Printed Phone Books? Whatever.
Is it just that I disdain printed books, or is it that I'm a product of a generation that increasingly prefers to get information online?
When our Office Manager came around passing out the new Phone Books this week, I politely said "no thanks". I honestly can't tell you the last time I used a Phone Book to find a number. I go to Google and type in what I need, and without fail, get the number I'm looking for, usually quicker than I'd find it in a big yellow book, and without having that big 1000-page monstrosity on my shelf. And its always up-to-date; we were looking for places to get some photos blown-up from old negatives, and my boss once called three places that she found in a phone book. She couldn't get ahold of them; when I heard who she was calling, I had to laugh because all three had been out of business for at least a year.
But I'm strange for preferring to go online.
Last week, when we were working on a map, I used Google Maps to get the dots in the right places. She tried to use that, and became frustrated quickly and exclaimed that the online maps were hard to use and unreliable. Preferred a trusty oversized Road Atlas.

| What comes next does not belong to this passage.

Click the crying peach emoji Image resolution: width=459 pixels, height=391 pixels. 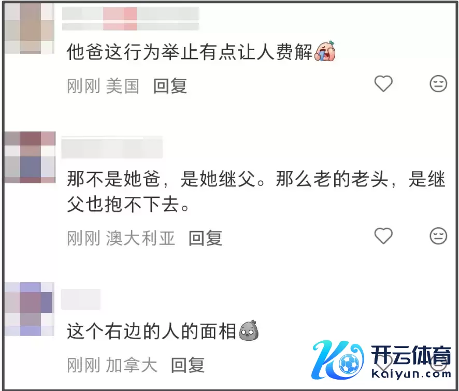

I love big maps as much as the next guy, especially those big ones that you can hang on your wall to exclaim to all the world that you're a Geography Stud. Nothing cooler than a big ol' map of the U.S. of A. on your wall, with fold marks intact and push pins in the corners. Oh, you bet.
But if at all possible, I prefer to go online for my maps. One, I don't have to do rudimentary geometry to find things -- looking in an Index for the quadrant a particular city is in, then locating that elusive B-6 quadrant, and the city within said quadrant -- and two, its quicker.
Call me strange (or an idiot), but I don't foresee a need for either an Atlas or a Phone Book in my life, nor on my desk. I'm guessing most people my age feel similarly, and most people my parent's age prefer the printed versions. Nothing wrong with either one. Just a difference. And a divide in the Generation Gap, I suppose.